Maybe I’m exaggerating when I refer to these huge pieces of freshly-shot wild boar as medieval meat.
You’ll have to excuse me. My head is in the historical clouds. I’ve been preoccupied for several weeks now by my work on the next book to be published by my Gamone Press.
It’s not so much the meat itself—which has been cooking slowly for the last few hours, in white wine, in my marvelous French-made SEB slow cooker (“crock-pot”)— that is medieval, but rather the means by which I obtained it. In a pure feudal spirit, one of the hunters who had killed the animal, on the outskirts of Gamone, dropped in yesterday with a big white plastic bag holding the pieces of wild boar. In contemporary terms, this spontaneous gesture is the way in which the hunting community (often denigrated by rural newcomers) expresses thanks to the land-owners on whose properties they’ve been operating.

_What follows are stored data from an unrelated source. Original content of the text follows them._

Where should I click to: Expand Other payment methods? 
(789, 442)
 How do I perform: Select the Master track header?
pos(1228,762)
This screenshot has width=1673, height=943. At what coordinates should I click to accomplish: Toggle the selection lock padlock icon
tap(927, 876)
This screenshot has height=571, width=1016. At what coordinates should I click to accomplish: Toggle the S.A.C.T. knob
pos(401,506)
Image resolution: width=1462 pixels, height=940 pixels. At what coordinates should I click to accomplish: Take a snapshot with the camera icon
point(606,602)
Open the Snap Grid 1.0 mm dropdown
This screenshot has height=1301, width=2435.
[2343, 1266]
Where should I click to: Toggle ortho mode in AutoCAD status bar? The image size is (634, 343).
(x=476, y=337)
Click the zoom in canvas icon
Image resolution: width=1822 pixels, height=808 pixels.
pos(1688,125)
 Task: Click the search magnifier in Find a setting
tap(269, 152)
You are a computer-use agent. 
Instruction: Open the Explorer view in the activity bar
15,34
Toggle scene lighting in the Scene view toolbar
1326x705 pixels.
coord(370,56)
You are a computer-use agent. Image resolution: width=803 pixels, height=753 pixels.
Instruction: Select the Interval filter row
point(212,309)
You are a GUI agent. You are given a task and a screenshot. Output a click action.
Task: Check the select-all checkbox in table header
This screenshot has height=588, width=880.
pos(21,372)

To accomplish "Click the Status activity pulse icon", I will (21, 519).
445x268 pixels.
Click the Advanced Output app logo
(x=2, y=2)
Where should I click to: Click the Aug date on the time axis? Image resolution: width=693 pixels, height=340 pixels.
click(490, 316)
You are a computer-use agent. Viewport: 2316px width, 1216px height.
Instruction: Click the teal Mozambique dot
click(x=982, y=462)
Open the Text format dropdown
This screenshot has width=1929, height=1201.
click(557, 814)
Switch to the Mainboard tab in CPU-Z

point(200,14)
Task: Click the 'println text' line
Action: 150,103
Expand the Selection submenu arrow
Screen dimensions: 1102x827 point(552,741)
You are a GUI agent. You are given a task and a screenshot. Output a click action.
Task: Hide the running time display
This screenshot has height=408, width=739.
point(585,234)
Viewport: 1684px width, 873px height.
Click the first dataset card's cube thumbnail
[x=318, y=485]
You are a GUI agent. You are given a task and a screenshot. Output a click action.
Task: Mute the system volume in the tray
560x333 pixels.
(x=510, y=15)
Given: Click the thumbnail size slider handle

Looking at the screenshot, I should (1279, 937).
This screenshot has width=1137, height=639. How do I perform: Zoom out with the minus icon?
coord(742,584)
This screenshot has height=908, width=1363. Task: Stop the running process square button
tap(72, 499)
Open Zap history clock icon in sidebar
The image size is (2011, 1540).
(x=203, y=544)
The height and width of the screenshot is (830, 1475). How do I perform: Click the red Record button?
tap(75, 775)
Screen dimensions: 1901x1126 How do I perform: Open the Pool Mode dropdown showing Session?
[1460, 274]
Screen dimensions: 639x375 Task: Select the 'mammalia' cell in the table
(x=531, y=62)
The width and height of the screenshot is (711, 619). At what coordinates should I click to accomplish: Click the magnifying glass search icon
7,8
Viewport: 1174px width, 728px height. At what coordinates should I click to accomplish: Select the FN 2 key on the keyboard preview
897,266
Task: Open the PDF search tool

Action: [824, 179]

To tell the truth, it took me some time to become accustomed to all the agitation and noise of hunters on the slopes opposite Gamone. I suppose I imagined naively that I might get hit by a stray bullet. These days, on the contrary, I’m fond of these wild weekends, which must be thought of as expressions of ancient traditions in the valley of the Bourne. Besides, Fitzroy and I are well-placed—on our Gamone balcony—to see and appreciate what’s going on. This afternoon, for example, two hunters were wandering around with their dogs in the tall grass on the slopes. Suddenly, the fixed gaze of my dog led my regard towards the presence of a big roe deer, sprinting down towards Gamone Creek, just a few meters below the hunters and their dogs… who were clearly unaware of the deer’s presence.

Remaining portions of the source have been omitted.